→ **Work to be completed**:
Skip the pictures. Quote every line below, exactly, from the one with "Screen dimensions: 1366x588" through the final line.

Collected data
Content starts
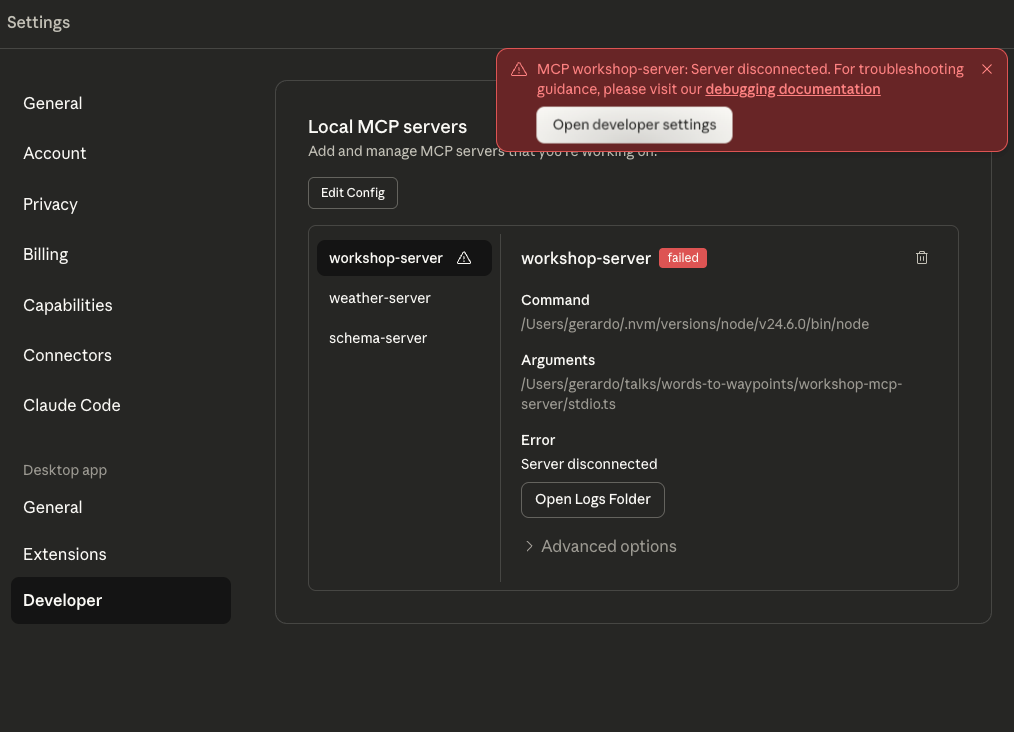Screen dimensions: 1014x732
Task: Click the warning triangle beside workshop-server
Action: click(464, 257)
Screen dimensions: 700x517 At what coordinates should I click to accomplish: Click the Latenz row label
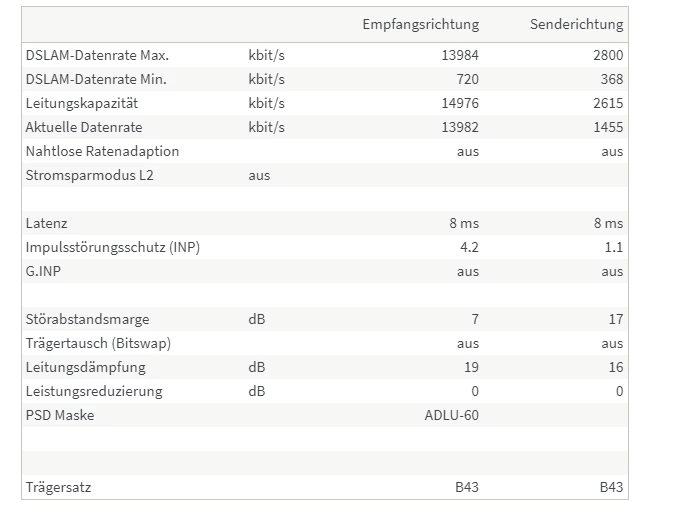(47, 223)
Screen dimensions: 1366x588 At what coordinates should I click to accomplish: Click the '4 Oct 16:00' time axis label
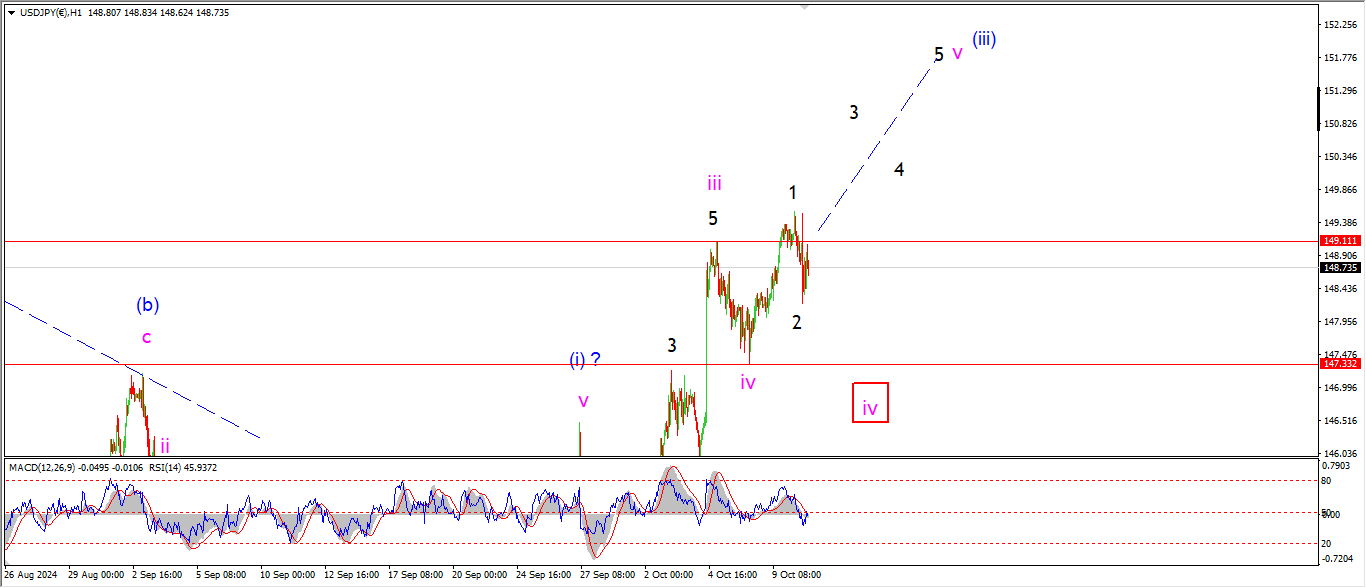[733, 575]
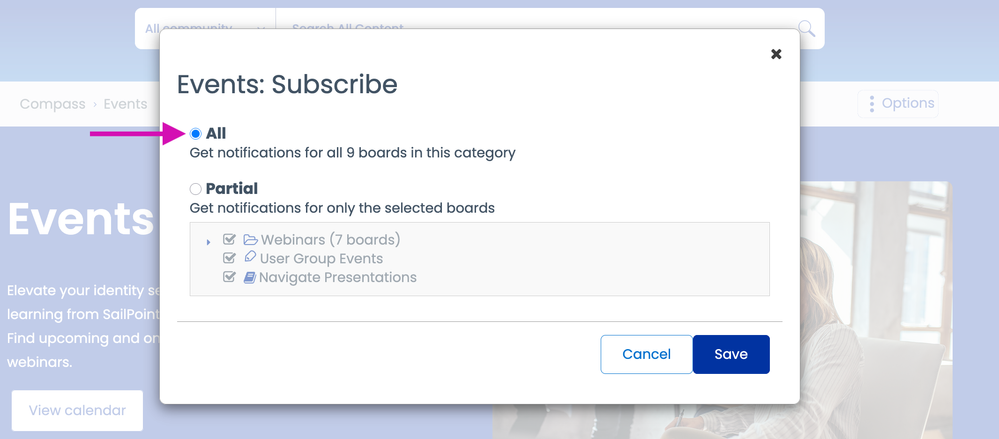Uncheck the User Group Events checkbox
This screenshot has width=999, height=439.
pyautogui.click(x=230, y=258)
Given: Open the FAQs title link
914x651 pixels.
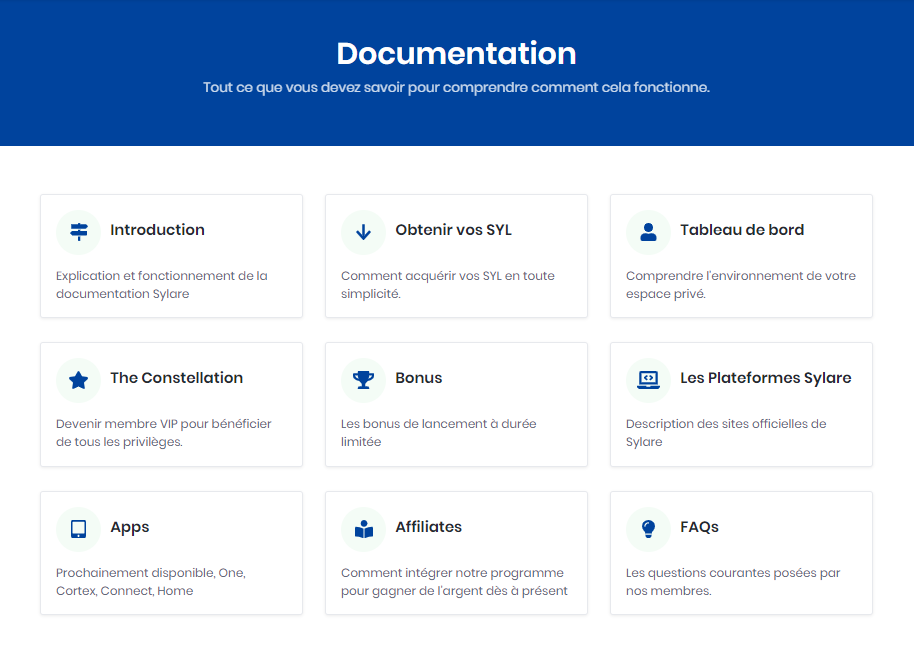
Content ends
→ **Reply to the exercise**:
Screen dimensions: 1366x588 At what coordinates should I click to accomplish: Click the '4 Oct 16:00' time axis label
[733, 575]
Uncheck the User Group Events checkbox
This screenshot has width=999, height=439.
pyautogui.click(x=230, y=258)
Given: Open the FAQs title link
914x651 pixels.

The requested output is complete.